## [EXTRAIT DU TEXTE]
A.  La Commission a‑t‑elle commis une erreur en ne vérifiant pas si la plainte portée contre la SMCC avait été présentée après l’expiration du délai prescrit?

[41]           Les objections fondées sur le respect des délais qui sont formulées en vertu de l’alinéa 41(1)e) n’avaient pas été soumises à la Commission en vue de sa décision du 5 septembre 2012. Cette question avait déjà été abordée et tranchée par la Commission.

 

[42]           Dans la lettre du 2 février 2011 qui a eu pour effet de réactiver la plainte, Fiona Keith, chef d’équipe des services de règlement de la Commission, avait informé la SMCC que les objections relatives à l’expiration des délais qui étaient fondées sur l’alinéa 41(1)e) ne seraient pas soumises à la Commission, étant donné que la Commission les avaient déjà tranchées dans sa lettre du 16 mars 2004. En revanche, la Commission invitait la SMCC à faire valoir son point de vue au sujet des alinéas 41(1)c) et 41(1)d) de la LCDP.

 

[43]           Malgré le fait qu’on l’a informée que les objections fondées sur l’expiration des délais ne seraient pas examinées par la Commission, la SMCC a, dans les observations qu’elle a soumises à la Commission le 15 avril 2011, soulevé une objection au sujet du délai dans lequel la plainte avait été présentée et de l’applicabilité de l’alinéa 41(1)e).

 

[44]           Le rapport fondé sur les articles 40 et 41 prenait acte de l’objection formulée au titre de l’alinéa 41(1)e), le 15 avril 2011, par la SMCC et examinait cette objection. Le rapport a rejeté l’objection de la partie demanderesse au motif la question avait déjà été tranchée dans la décision du 16 mars 2004.

 

[45]           L’avocat de la SMCC, Me David Law, avait répondu à la décision du 16 mars 2004 en déclarant que la SMCC n’introduirait pas de demande de contrôle judiciaire de cette décision, mais que, si le dossier était rouvert, la SMCC saisirait la Cour fédérale d’une requête en prorogation de délai. Aucune demande de prorogation de délai de la décision de 2004 n’a été présentée.

 

[46]           Par conséquent, je suis d’accord avec les défenderesses pour dire que la Cour n’est pas saisie de cette question et j’estime que la Commission n’a pas commis d’erreur en n’examinant pas l’objection formulée par la SMCC au titre de l’alinéa 41(1)e).

 

B.  La Commission a‑t‑elle fait défaut d’examiner les observations du 15 avril 2011 de la SMCC?

[47]           La SMCC affirme que la Commission a commis une erreur en ne tenant pas compte des observations qu’elle a soumises le 15 avril 2011. À l’appui de cet argument, la SMCC signale que le dossier certifié du tribunal ne contenait pas les observations qu’elle a faites le 15 avril 2011 à la Commission.

 

[48]           Je conclus que les observations du 15 avril 2011 de la SMCC ont été examinées et, pour les motifs qui suivent, j’estime que la façon dont elles ont été examinées n’était entachée d’aucune iniquité ou erreur.

## [LISTE EXTRAITE]
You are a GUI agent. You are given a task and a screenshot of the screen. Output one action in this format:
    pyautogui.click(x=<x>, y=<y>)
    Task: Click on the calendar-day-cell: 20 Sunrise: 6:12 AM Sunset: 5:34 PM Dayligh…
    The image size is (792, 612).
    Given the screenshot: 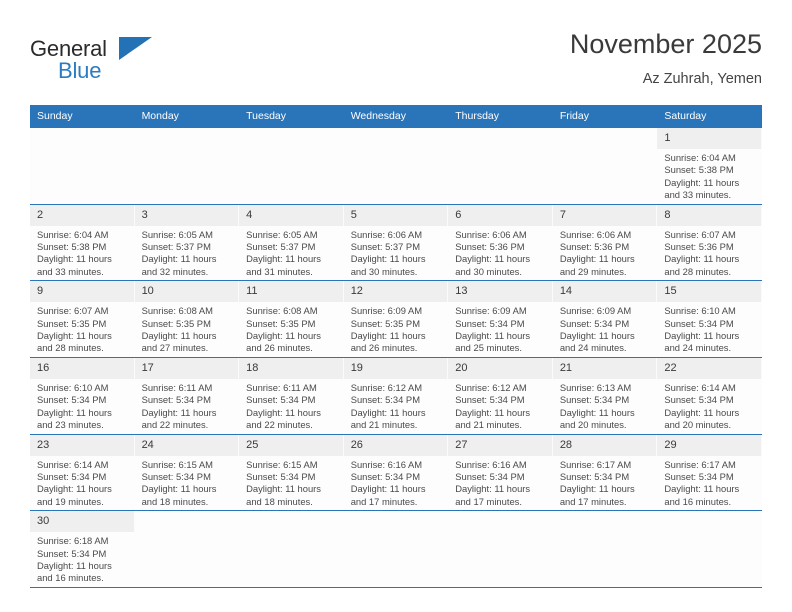 What is the action you would take?
    pyautogui.click(x=500, y=396)
    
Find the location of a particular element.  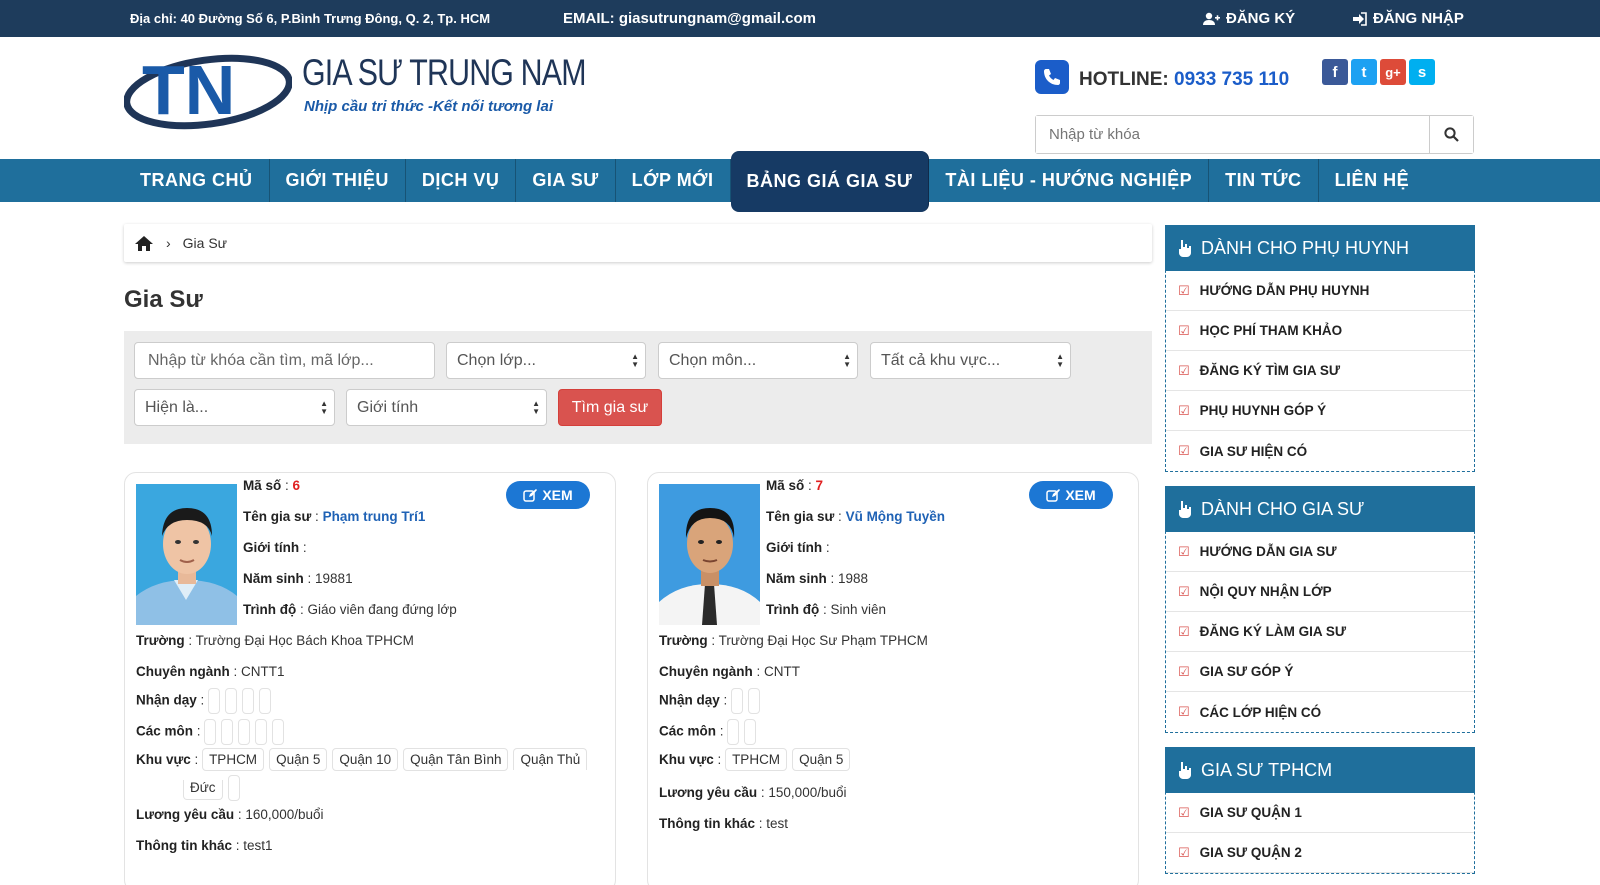

sidebar-item: ☑ NỘI QUY NHẬN LỚP is located at coordinates (1320, 592).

## [CONSIGNE 1]
Traduisez en anglais cette phrase de l'extrait : « Aucune demande de prorogation de délai de la décision de 2004 n'a été présentée. »
## [CONSIGNE 2]
Reproduisez fidèlement le passage de l'extrait qui va de « B.  La Commission » jusqu'à « iniquité ou erreur. » inclus.
Seul l'extrait doit servir de source.

## [RÉPONSE 1]
No application for an extension of time with respect to the 2004 decision was filed.

## [RÉPONSE 2]
B.  La Commission a‑t‑elle fait défaut d’examiner les observations du 15 avril 2011 de la SMCC?

[47]           La SMCC affirme que la Commission a commis une erreur en ne tenant pas compte des observations qu’elle a soumises le 15 avril 2011. À l’appui de cet argument, la SMCC signale que le dossier certifié du tribunal ne contenait pas les observations qu’elle a faites le 15 avril 2011 à la Commission.

 

[48]           Je conclus que les observations du 15 avril 2011 de la SMCC ont été examinées et, pour les motifs qui suivent, j’estime que la façon dont elles ont été examinées n’était entachée d’aucune iniquité ou erreur.